→ **TASK TO CARRY OUT**
The answer must be a single number: the count of lines below that contain the string "Given".

→ **TASK MATERIAL**
"""
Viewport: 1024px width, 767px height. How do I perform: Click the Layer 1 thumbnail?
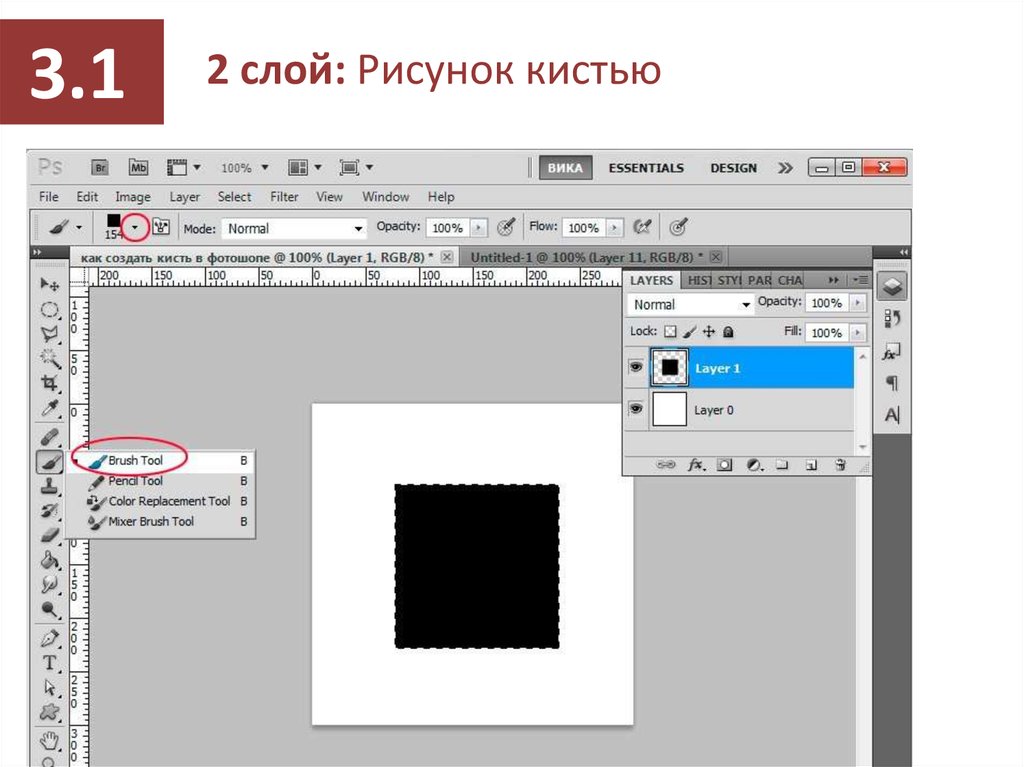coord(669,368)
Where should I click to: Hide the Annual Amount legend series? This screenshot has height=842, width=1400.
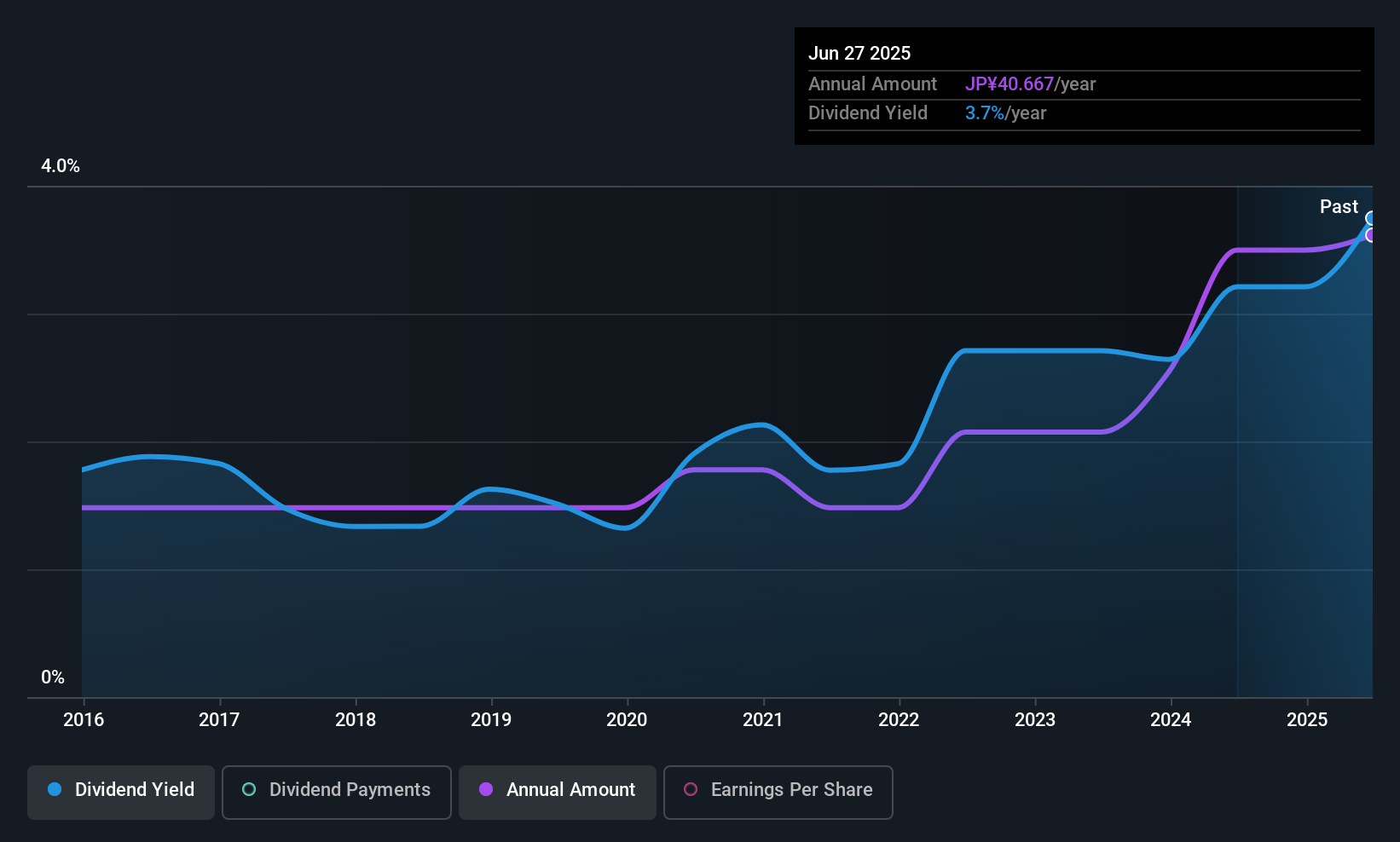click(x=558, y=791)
"""
"""
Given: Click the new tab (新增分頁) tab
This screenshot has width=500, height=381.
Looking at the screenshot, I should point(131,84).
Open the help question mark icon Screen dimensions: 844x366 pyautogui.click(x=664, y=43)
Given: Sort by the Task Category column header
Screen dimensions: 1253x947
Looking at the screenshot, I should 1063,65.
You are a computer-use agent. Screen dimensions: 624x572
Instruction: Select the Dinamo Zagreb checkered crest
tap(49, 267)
"""
→ **TASK ANSWER**
2